Day 13 until kickoff

The roster drama is over. Pochettino's 26 are named, the squad reveal happened in Manhattan, and the USMNT is officially in tournament mode. Now the question shifts from who made it to what can they actually do on home soil.

The headline picks were expected: Christian Pulisic, Tyler Adams, and Weston McKennie anchor the spine. But the interesting story is the balance Pochettino struck — 13 debutants alongside 13 players who were in Qatar, including all three goal scorers from that tournament (Pulisic, Tim Weah, and Haji Wright). That's not a rebuild. That's a bridge squad, designed to carry experience into a home tournament while giving younger players room to announce themselves.

The inclusion of Gio Reyna — despite limited club minutes at Borussia Mönchengladbach — signals Pochettino is betting on ceiling over consistency.
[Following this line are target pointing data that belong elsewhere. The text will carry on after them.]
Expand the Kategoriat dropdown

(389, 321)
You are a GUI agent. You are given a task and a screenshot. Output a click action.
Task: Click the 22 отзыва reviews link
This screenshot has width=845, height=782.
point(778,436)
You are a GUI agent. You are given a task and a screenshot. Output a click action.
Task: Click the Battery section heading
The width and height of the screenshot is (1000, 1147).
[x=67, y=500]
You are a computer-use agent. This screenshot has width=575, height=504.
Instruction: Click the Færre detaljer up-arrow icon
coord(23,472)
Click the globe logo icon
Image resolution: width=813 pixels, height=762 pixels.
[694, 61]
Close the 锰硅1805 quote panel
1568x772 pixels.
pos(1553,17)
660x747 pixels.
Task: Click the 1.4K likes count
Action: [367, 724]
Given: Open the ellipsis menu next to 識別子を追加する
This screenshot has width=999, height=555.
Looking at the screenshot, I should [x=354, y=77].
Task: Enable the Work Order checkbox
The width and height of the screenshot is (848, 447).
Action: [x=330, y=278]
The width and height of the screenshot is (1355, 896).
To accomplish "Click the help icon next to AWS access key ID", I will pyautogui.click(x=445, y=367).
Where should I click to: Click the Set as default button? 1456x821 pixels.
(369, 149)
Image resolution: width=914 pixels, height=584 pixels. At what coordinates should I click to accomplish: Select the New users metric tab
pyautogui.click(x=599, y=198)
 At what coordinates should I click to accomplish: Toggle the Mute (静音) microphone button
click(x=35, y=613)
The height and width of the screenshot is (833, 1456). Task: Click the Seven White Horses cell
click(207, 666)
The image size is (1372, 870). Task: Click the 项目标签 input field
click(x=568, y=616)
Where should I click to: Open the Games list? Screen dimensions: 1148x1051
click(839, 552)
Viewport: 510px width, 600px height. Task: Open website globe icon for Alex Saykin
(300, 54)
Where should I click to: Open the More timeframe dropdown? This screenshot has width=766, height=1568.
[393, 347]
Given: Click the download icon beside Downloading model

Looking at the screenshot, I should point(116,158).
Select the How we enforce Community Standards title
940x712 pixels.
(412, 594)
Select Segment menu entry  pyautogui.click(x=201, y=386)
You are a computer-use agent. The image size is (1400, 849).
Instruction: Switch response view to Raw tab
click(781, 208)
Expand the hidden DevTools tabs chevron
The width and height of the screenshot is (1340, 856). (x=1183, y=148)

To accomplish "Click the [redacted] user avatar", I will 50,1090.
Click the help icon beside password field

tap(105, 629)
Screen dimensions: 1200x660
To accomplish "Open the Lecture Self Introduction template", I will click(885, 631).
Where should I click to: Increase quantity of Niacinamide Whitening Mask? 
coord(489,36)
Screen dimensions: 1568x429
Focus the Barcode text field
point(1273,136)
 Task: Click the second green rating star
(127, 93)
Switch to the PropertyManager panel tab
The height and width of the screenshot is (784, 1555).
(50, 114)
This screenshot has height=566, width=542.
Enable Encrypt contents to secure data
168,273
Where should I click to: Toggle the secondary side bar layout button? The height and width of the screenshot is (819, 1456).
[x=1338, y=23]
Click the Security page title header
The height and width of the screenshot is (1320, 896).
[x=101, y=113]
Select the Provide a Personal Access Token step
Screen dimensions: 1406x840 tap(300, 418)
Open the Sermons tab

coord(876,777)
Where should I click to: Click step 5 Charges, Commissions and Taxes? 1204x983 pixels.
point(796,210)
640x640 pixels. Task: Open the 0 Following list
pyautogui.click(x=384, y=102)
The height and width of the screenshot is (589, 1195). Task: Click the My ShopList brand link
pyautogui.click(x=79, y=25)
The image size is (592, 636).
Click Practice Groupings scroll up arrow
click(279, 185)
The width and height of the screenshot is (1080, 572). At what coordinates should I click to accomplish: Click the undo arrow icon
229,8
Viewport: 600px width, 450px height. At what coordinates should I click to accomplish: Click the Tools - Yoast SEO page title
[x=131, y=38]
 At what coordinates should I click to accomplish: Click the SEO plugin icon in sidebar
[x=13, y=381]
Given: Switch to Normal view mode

Folarin Balogun gets the first crack at leading the line in the preferred 3-4-2-1. The US open Group D against Paraguay on June 13 at SoFi Stadium.


Weston McKennie's Manhattan Moment

At the squad reveal event, McKennie said something worth sitting with: "I hope that we can make people fall in love with the game here and maybe be able to etch our names in the history books." That's the dual mission of this tournament for the USMNT — win matches, yes, but also convert a generation of casual American viewers into actual soccer fans. The home crowd is the X factor nobody can fully model.


Canada and Mexico: Ready to Host

Canada's stadiums have been ready for weeks, and Mexico opens the tournament at the Azteca — a venue that needs no introduction. The three-nation hosting model means the pressure isn't just on the pitch; it's on airports, transit, fan zones, and the immigration logistics that have shadowed this tournament's planning for months. With 13 days left, the infrastructure questions are largely answered. The atmosphere questions are just beginning.


Countdown Corner

The 2026 World Cup is the first hosted by three nations simultaneously — and the first time the US has hosted since 1994, when the Americans famously drew 94,000 fans to the Rose Bowl for a group stage match. SoFi Stadium, where the US open this summer, holds roughly 70,000. The Rose Bowl crowd still stands as one of the largest ever to watch a soccer match on American soil.